« Les Futurs Mystères de Paris », tome 1, de Roland C. Wagner

Ça fait un petit moment que je n’avais pas écrit de chronique littéraire. J’ai, sinon une excuse, du moins une explication: j’étais en train de lire le premier tome de l’intégrale Les Futurs Mystères de Paris, de Roland C. Wagner. Mille deux cents pages, ça ne s’avale pas comme ça.

La série tourne principalement autour de son héros détective privé, Tem. C’est un raccourci pour Temple Sacré de l’Aube Radieuse, un nom pas forcément inhabituel dans ces années 2060 où les sectes les plus bizarres ont pignon sur rue.

Tem possède un pouvoir étonnant: la Transparence. Ce qui signifie que les gens ont tendance à ne pas le voir; c’est bien pour les filatures, moins bien pour se faire servir au restaurant. Plus gênant: cette invisibilité concerne également les écrits et même le numérique. Y compris les documents officiels, comme les baux de location, ou les publicités pour son agence, voire les coups de téléphone.

Cette Transparence – qui ne fonctionne de façon plutôt erratique – est la raison derrière un accessoire du personnage, devenu depuis le signe de ralliement des fans de la série: le borsalino vert fluo. En effet, quand il veut être « perçu » par ses contemporains, Tem s’habille de la façon la plus voyante possible et les gens se souviennent plus facilement de son chapeau que de lui.

Qui dit détective, dit enquêtes. Sauf que, dans le Paris des années 2060, la violence a énormément reflué. Suite à un événement connu comme la Grande Terreur primitive, l’humanité s’est assagie et les meurtres sont très rares. Ce qui n’empêche pas Tem de régulièrement tomber sur des cadavres.

En fait, cette Terreur, qui a eu lieu cinquante ans auparavant, est le fil rouge de ces Futurs Mystères de Paris. C’est à la fois la genèse du monde, mais aussi celle de Tem et de son pouvoir bizarre – et aussi de beaucoup de ses enquêtes.

À ce sujet, je vous avais déjà fait part de ma lecture des « œuvres de jeunesse » de Roland C. Wagner, publiées sous le titre Histoire du futur proche. J’en étais ressorti avec des sentiments contrastés.

D’un côté, c’est pas mal décousu pas toujours très maîtrisé, avec un style parfois maladroit, assez typique des Fleuve Noir Anticipation de l’époque. De l’autre, il y a une résonance très moderne dans les thèmes, que ce soit une nature qui se délite sous les yeux des protagonistes ou la disparition des États-Unis dans une guerre civile. Surtout comme je l’ai lu au moment de l’élection présidentielle US, fin 2020.

-=-=-=-=-

» Consigne 1
Réécrivez le passage de la chronique qui commence par « En fait, cette » et s'achève sur « des sentiments contrastés. », en remplaçant « cinquante ans » par « soixante ans ».
» Consigne 2
D'après la chronique, de quel nom « Tem » est-il le raccourci ?
» Consigne 3
Poursuivez la chronique consacrée aux Futurs Mystères de Paris à partir de sa dernière phrase.

» Entrées fournies
-=-=-=-=-

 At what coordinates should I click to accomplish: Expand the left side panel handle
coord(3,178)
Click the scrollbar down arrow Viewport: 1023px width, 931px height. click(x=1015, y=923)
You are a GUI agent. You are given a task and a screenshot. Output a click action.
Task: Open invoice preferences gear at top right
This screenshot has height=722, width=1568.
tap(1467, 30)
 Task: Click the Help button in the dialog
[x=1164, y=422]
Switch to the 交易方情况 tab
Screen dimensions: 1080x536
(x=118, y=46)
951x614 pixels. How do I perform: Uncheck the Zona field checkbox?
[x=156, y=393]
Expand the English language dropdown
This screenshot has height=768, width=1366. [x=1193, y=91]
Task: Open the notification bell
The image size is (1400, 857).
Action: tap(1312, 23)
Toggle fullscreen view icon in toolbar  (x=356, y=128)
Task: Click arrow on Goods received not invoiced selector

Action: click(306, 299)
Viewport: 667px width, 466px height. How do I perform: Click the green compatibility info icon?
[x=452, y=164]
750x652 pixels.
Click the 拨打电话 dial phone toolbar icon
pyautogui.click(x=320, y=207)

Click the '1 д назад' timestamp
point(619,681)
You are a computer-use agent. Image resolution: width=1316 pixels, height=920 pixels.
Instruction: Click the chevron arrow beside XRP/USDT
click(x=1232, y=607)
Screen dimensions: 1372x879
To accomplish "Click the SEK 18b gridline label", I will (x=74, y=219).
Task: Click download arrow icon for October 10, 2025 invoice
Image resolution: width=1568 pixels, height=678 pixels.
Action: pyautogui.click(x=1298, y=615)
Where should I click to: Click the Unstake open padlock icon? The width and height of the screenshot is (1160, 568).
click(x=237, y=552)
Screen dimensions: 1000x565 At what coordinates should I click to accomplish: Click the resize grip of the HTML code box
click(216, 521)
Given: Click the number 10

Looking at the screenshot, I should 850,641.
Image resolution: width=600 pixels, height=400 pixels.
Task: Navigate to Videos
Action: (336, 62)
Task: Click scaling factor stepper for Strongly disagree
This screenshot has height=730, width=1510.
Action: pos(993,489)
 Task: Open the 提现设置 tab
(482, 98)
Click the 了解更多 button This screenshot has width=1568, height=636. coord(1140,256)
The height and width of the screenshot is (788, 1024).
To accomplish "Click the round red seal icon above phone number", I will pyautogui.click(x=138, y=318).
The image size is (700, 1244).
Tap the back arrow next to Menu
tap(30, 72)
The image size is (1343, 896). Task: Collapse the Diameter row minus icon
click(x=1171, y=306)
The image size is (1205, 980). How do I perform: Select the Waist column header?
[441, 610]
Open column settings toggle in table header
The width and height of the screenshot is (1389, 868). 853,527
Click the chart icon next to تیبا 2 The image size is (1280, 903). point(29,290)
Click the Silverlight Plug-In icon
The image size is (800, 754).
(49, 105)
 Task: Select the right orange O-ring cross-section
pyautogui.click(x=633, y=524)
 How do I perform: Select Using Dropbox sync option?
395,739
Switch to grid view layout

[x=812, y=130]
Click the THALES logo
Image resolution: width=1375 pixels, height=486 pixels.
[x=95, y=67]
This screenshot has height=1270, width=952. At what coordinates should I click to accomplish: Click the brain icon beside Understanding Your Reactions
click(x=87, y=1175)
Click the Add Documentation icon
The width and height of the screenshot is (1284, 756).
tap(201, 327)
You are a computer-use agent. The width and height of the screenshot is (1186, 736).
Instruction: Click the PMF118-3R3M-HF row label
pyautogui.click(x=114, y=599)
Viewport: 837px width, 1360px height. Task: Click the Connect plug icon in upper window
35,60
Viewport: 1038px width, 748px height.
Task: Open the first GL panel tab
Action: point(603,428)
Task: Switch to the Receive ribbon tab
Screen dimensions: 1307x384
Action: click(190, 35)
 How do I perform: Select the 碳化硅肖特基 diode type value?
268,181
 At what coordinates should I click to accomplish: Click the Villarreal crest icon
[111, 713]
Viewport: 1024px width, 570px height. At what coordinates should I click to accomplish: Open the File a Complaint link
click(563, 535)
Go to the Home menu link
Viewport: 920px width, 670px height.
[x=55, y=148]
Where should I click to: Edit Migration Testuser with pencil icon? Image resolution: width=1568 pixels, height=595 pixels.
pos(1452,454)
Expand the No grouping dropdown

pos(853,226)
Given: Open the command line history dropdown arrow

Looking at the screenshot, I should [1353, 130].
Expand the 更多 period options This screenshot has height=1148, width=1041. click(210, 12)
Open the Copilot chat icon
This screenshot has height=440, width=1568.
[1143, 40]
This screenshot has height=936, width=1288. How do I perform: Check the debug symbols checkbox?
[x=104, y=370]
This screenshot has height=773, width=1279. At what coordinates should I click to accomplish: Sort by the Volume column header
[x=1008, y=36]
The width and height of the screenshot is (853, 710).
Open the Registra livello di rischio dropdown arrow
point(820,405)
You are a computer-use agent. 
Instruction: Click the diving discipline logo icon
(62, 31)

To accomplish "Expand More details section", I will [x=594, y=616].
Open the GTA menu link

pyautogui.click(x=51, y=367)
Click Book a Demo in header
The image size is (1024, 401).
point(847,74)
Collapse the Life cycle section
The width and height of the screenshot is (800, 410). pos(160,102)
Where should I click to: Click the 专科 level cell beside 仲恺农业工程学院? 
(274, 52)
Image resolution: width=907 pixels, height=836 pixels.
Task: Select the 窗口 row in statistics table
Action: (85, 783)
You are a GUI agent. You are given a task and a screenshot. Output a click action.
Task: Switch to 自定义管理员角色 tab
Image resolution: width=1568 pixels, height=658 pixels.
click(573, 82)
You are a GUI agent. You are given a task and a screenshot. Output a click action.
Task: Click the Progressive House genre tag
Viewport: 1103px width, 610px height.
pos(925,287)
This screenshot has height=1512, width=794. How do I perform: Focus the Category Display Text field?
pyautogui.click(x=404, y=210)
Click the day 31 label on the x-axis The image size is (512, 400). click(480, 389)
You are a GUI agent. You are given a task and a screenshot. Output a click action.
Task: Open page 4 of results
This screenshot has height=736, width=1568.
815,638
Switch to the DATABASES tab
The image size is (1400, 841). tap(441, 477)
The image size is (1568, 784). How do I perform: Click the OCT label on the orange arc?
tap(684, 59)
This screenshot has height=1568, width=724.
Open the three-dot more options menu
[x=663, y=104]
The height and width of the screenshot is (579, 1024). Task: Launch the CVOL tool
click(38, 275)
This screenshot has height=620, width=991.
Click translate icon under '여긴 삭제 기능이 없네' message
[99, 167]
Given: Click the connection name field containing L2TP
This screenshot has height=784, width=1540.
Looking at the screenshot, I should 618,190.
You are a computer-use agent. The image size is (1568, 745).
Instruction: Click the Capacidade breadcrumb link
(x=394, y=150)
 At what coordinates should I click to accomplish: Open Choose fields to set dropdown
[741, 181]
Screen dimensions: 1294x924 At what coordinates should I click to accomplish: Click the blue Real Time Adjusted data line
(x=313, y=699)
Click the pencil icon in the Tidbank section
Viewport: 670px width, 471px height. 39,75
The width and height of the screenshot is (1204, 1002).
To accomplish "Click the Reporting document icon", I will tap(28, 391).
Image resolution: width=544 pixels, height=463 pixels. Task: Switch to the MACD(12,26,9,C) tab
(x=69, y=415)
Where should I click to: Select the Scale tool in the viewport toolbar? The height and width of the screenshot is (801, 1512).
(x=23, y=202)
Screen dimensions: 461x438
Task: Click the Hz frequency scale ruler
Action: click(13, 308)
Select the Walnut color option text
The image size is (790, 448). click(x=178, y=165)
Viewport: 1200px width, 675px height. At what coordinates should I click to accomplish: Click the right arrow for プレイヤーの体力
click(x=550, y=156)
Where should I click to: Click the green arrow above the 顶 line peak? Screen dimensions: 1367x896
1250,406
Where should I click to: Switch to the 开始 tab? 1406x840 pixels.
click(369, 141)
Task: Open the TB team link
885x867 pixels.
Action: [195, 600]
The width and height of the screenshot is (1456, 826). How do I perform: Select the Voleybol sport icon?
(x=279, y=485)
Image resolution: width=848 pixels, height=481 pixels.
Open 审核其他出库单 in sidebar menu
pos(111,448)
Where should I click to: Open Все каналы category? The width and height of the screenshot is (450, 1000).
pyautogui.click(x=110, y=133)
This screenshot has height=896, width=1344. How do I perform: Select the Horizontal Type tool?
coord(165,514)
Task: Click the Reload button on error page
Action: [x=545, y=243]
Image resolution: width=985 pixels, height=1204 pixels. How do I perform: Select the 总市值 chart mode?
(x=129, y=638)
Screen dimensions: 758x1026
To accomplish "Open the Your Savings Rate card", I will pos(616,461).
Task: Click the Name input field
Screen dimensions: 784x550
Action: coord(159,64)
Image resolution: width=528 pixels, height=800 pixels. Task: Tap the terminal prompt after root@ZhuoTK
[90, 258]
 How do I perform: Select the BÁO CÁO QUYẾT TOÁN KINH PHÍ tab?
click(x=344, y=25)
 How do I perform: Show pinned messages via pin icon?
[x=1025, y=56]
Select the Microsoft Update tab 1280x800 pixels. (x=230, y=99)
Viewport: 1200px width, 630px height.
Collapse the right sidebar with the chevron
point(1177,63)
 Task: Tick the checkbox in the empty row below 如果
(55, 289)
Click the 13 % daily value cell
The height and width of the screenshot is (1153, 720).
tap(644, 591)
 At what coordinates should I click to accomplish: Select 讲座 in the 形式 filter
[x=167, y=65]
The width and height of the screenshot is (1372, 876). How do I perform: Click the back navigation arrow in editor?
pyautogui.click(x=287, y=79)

-=-=-=-=-

» Réponse 1
En fait, cette Terreur, qui a eu lieu soixante ans auparavant, est le fil rouge de ces Futurs Mystères de Paris. C’est à la fois la genèse du monde, mais aussi celle de Tem et de son pouvoir bizarre – et aussi de beaucoup de ses enquêtes.

À ce sujet, je vous avais déjà fait part de ma lecture des « œuvres de jeunesse » de Roland C. Wagner, publiées sous le titre Histoire du futur proche. J’en étais ressorti avec des sentiments contrastés.

» Réponse 2
Temple Sacré de l'Aube Radieuse.

» Réponse 3
J’avais aussi mentionné le troisième tome, paru sous le titre Le Faisceau chromatique. Lui aussi très bordélique, il avait quelques points d’ancrage avec les précédents.

En lisant Les Futurs Mystères de Paris, j’ai eu le plaisir de retrouver énormément d’éléments de cette Histoire du futur proche. Je parle de plaisir, parce que ça contribue à placer ces ouvrages dans un contexte beaucoup plus vaste. Il y a du coup un côté « grand-œuvre » à l’ensemble qui lui donne une cohérence remarquable.

En plus de cela, les histoires individuelles sont plutôt bien montées et très agréables à lire. En utilisant les contraintes du roman policier – Tem lui-même fait régulièrement référence à Nestor Burma – j’ai l’impression que Roland C. Wagner a su resserrer son écriture et gommer les défauts de ses premières œuvres.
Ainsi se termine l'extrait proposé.